Shamsul Alam Khan Milon (শামসুল আলম খান মিলন), commonly known as Shaheed Dr. Milon, was a Bangladeshi physician and political activist. He was killed on November 27, 1990, allegedly by cadres supportive of the then military ruler Hussain Muhammad Ershad.

== Early life and education ==
Milon was born on August 21, 1957, at Dhaka. He passed SSC in 1973 and HSC in 1975 from Notre Dame College, Dhaka. Then he was enrolled in Dhaka Medical College to study Medicine. He passed MBBS in 1983. He completed M.Phil in Biochemistry in 1988.

== Career ==
Milon joined at Department of Physiology & Biochemistry in Dhaka Medical College as lecturer. He had been serving at that post till his death. He was the then Joint secretary of Bangladesh Medical Association.

== Death ==
At the height of 1990 Mass Uprising in Bangladesh, Milon was killed by gunmen of the then military dictator Hussain Muhammad Ershad near Teacher-Student Centre (TSC), University of Dhaka on November 27, 1990.
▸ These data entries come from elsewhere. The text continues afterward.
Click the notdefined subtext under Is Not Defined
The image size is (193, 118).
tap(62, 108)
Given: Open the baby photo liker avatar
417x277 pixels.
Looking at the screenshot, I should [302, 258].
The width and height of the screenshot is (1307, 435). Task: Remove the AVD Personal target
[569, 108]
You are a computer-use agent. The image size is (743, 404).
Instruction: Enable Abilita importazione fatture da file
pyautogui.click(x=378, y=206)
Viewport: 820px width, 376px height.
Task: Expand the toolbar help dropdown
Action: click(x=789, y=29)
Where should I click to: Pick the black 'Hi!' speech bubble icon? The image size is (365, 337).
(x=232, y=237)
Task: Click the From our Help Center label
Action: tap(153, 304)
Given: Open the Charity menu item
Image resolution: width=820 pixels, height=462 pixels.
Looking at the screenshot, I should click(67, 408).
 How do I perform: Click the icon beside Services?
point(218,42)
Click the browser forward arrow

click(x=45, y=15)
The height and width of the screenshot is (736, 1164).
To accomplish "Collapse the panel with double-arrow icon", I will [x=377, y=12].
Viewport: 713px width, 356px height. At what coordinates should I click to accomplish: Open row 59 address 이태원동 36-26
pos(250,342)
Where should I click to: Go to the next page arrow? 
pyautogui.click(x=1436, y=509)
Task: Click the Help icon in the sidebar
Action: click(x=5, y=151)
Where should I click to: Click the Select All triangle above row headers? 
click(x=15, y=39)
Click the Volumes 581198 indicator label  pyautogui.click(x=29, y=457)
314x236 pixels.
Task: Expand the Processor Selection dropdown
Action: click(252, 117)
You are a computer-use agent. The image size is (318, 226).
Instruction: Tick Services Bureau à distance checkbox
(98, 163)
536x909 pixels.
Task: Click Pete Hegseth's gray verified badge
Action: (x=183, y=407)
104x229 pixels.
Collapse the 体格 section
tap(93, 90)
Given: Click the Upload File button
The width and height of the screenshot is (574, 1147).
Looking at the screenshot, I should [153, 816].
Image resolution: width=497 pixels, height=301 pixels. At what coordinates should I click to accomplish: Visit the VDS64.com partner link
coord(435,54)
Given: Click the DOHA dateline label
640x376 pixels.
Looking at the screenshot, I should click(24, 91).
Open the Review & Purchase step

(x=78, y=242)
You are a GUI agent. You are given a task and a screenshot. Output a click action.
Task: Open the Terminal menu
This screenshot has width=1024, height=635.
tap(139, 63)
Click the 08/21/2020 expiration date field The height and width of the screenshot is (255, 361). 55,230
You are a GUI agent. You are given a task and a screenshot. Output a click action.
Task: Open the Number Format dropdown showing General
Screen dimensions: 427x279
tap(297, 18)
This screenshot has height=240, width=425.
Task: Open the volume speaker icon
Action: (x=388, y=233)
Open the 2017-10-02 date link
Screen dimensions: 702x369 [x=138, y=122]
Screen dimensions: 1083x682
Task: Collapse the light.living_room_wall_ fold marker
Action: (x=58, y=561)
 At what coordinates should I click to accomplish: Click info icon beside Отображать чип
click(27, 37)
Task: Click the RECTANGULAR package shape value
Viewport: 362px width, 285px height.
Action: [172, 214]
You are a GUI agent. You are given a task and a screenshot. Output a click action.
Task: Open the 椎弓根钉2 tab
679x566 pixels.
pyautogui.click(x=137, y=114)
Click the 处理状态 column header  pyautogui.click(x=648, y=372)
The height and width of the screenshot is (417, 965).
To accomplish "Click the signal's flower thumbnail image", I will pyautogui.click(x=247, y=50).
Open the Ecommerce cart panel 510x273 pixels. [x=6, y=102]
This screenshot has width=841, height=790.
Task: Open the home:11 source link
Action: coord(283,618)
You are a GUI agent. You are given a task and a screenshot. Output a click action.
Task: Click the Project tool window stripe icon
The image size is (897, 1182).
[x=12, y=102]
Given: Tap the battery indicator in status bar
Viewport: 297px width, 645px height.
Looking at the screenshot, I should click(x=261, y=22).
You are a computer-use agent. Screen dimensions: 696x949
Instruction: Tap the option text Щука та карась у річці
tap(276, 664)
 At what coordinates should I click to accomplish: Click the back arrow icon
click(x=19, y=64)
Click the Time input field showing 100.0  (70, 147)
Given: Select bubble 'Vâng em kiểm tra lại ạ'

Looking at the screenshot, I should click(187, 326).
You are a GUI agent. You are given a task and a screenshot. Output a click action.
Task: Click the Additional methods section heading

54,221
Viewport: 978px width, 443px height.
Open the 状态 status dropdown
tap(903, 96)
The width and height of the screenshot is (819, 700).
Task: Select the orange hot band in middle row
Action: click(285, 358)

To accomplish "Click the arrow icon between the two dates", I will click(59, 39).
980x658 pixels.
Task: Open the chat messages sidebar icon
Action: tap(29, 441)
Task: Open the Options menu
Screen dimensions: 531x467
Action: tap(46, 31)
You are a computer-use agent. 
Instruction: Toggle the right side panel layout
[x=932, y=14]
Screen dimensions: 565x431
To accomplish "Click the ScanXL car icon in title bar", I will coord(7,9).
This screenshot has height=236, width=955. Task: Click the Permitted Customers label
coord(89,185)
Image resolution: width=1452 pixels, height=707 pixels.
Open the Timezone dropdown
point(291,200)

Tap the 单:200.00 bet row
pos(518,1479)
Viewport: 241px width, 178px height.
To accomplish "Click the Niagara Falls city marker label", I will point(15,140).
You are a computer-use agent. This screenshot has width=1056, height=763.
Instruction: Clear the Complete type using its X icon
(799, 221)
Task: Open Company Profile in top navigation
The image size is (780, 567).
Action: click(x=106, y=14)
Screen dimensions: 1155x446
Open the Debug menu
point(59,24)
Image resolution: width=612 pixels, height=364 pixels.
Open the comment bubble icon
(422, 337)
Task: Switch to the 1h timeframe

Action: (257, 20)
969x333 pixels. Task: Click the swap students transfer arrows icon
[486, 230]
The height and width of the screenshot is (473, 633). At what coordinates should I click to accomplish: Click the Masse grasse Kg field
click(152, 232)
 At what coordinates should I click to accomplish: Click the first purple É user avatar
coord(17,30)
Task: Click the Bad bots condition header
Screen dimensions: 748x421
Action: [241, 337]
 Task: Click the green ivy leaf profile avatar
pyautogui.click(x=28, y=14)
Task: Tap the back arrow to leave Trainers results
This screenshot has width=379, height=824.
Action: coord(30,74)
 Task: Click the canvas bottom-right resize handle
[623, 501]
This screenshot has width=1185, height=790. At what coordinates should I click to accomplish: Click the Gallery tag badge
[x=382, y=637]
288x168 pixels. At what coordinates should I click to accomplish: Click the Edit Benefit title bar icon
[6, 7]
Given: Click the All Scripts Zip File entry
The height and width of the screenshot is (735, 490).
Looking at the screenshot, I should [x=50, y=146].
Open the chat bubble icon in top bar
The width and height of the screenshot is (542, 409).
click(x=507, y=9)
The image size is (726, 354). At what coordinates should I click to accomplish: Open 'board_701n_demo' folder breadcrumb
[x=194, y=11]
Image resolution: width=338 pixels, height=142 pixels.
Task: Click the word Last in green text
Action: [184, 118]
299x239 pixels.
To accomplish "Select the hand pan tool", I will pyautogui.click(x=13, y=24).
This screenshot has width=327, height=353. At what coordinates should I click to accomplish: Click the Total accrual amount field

On that day, Milon, accompanied by Mostofa Jalal Mohiuddin were heading for the then IPGMR to attend a meeting arranged by Bangladesh Medical Association by a rickshaw. Milon was shot while crossing TSC of University of Dhaka. He was rushed to Dhaka Medical College Hospital but doctors declared him dead.

== Impact of death ==
The death of Milon ignited a wide spread uprising amid the anti-autocracy movement. It prompted the dethroning of military ruler Hussain Muhammad Ershad on December 6, 1990, only a few days after Milon's assassination.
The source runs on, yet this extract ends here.